The mediaeval attitude towards population was founded upon the sanctity of marriage and the respect for human life. The utterances of Aquinas on the subject of matrimony show his keen appreciation of the natural social utility of marriage from the point of view of increasing the population of the world, and of securing that the new generation shall be brought up as good and valuable citizens. While voluntary virginity is recommended as a virtue, it is nevertheless distinctly recognized that the precept of virginity is one which by its very nature can be practiced by only a small proportion of the human race, and that it should only be practiced by those who seek by detachment from earthly pleasures to regard divine things. Aquinas further says that large families’ help to increase the power of the State, and deserve well of the commonwealth, and quotes with approbation the Biblical injunction to ‘increase and multiply.’ Giddies Romans demonstrates at length the advantages of large families in the interests of the family and the future of the nation.

The growth of a healthy population was made possible by the reformation of family life, which was one of the greatest achievements of Christianity in the social sphere. In the early days of the Church the institution of the family had been reconstituted by moderating the harshness of the Roman domestic rule by raising the moorland social position of women, and by reforming the system of testamentary and intestate successions; and the great importance which the early Church attached to the family as the basic unit of social life remained unaltered throughout the Middle Ages.

The Middle Ages were therefore a period when the production of wealth was looked upon as a salutary and honorable vocation. The wonderful artistic monuments of that era, which have survived the intervening centuries of decay and vandalism, are a striking testimony to the perfection of production in a civilization in which work was considered to be but a form of prayer, and the manufacturer was prompted to be, not a drudge, but an artist.

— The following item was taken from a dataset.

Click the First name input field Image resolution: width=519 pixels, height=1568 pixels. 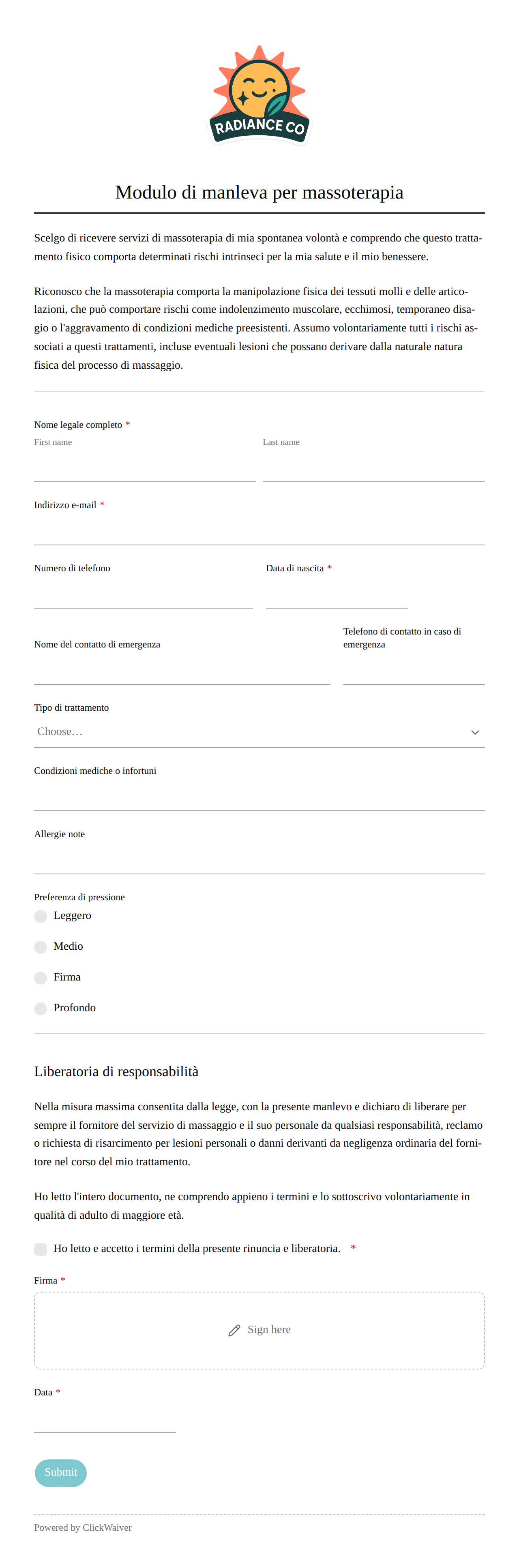(x=145, y=467)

It is important also to draw attention to the fact that the acceptance of the economic teaching of the mediaeval theologians does not necessarily imply acceptance of their teaching on other matters. There is at the present day a growing body of thinking men in every country who are full of admiration for the ethical teaching of Christianity, but are unable or unwilling to believe in the Christian religion. The fact of such unbelief or doubt is no reason for refusing to adopt the Christian code of social justice, which is founded upon reason rather than upon revelation, and which has its roots in Greek philosophy and Roman law rather than in the Bible and the writings of the Fathers. It has been said that Christianity is the only religion which combines religion and ethics in one system of teaching; but although Christian religious and ethical teaching are combined in the teaching of the Catholic Church, they are not inseparable. Those who are willing to discuss the adoption of the Socialist ethic, which is not combined with any spiritual dogmas, should not refuse to consider the Christian ethic, which might equally be adopted without subscribing to the Christian dogma.